### Task material

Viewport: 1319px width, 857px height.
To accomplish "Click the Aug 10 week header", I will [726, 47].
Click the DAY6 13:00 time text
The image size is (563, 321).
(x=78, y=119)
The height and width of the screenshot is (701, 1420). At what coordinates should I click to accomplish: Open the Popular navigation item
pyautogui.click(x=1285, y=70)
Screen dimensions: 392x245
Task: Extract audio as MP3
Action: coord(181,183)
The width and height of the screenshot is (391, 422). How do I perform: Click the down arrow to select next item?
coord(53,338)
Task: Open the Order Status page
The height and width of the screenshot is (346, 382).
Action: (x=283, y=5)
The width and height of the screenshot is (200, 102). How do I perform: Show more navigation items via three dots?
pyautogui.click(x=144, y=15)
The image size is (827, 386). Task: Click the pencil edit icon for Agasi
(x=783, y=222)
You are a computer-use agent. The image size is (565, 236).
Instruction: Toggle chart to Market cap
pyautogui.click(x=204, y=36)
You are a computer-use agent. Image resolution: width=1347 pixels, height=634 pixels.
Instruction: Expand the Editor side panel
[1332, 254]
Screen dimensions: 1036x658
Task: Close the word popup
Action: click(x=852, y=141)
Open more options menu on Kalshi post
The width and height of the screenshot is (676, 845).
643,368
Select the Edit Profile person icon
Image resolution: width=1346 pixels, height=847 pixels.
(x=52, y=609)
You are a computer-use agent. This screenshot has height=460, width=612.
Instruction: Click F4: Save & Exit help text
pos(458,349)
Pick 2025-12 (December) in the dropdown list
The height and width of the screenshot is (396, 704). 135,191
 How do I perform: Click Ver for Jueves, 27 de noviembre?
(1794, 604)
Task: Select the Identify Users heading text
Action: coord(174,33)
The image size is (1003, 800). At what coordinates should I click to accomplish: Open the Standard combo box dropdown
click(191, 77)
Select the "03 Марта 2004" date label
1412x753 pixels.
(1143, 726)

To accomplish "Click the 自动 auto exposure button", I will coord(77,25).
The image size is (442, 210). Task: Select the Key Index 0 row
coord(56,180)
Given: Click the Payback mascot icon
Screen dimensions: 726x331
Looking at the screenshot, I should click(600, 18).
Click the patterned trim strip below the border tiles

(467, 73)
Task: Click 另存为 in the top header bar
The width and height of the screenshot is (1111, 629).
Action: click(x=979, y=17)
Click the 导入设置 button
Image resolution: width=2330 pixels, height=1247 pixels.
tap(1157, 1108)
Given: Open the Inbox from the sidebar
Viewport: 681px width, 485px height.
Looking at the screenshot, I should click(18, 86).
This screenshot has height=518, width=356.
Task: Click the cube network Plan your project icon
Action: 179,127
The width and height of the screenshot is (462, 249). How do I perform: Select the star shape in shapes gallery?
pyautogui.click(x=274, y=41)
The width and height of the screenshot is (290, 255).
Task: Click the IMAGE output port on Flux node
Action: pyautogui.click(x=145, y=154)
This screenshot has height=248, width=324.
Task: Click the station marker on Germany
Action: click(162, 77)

### What to produce
Copy every line above without any changes.

### Written solution
Viewport: 1319px width, 857px height.
To accomplish "Click the Aug 10 week header", I will [726, 47].
Click the DAY6 13:00 time text
The image size is (563, 321).
(x=78, y=119)
The height and width of the screenshot is (701, 1420). At what coordinates should I click to accomplish: Open the Popular navigation item
pyautogui.click(x=1285, y=70)
Screen dimensions: 392x245
Task: Extract audio as MP3
Action: coord(181,183)
The width and height of the screenshot is (391, 422). How do I perform: Click the down arrow to select next item?
coord(53,338)
Task: Open the Order Status page
The height and width of the screenshot is (346, 382).
Action: (x=283, y=5)
The width and height of the screenshot is (200, 102). How do I perform: Show more navigation items via three dots?
pyautogui.click(x=144, y=15)
The image size is (827, 386). Task: Click the pencil edit icon for Agasi
(x=783, y=222)
You are a computer-use agent. The image size is (565, 236).
Instruction: Toggle chart to Market cap
pyautogui.click(x=204, y=36)
You are a computer-use agent. Image resolution: width=1347 pixels, height=634 pixels.
Instruction: Expand the Editor side panel
[1332, 254]
Screen dimensions: 1036x658
Task: Close the word popup
Action: click(x=852, y=141)
Open more options menu on Kalshi post
The width and height of the screenshot is (676, 845).
643,368
Select the Edit Profile person icon
Image resolution: width=1346 pixels, height=847 pixels.
(x=52, y=609)
You are a computer-use agent. This screenshot has height=460, width=612.
Instruction: Click F4: Save & Exit help text
pos(458,349)
Pick 2025-12 (December) in the dropdown list
The height and width of the screenshot is (396, 704). 135,191
 How do I perform: Click Ver for Jueves, 27 de noviembre?
(1794, 604)
Task: Select the Identify Users heading text
Action: coord(174,33)
The image size is (1003, 800). At what coordinates should I click to accomplish: Open the Standard combo box dropdown
click(191, 77)
Select the "03 Марта 2004" date label
1412x753 pixels.
(1143, 726)

To accomplish "Click the 自动 auto exposure button", I will coord(77,25).
The image size is (442, 210). Task: Select the Key Index 0 row
coord(56,180)
Given: Click the Payback mascot icon
Screen dimensions: 726x331
Looking at the screenshot, I should click(600, 18).
Click the patterned trim strip below the border tiles

(467, 73)
Task: Click 另存为 in the top header bar
The width and height of the screenshot is (1111, 629).
Action: click(x=979, y=17)
Click the 导入设置 button
Image resolution: width=2330 pixels, height=1247 pixels.
tap(1157, 1108)
Given: Open the Inbox from the sidebar
Viewport: 681px width, 485px height.
Looking at the screenshot, I should click(18, 86).
This screenshot has height=518, width=356.
Task: Click the cube network Plan your project icon
Action: 179,127
The width and height of the screenshot is (462, 249). How do I perform: Select the star shape in shapes gallery?
pyautogui.click(x=274, y=41)
The width and height of the screenshot is (290, 255).
Task: Click the IMAGE output port on Flux node
Action: pyautogui.click(x=145, y=154)
This screenshot has height=248, width=324.
Task: Click the station marker on Germany
Action: click(162, 77)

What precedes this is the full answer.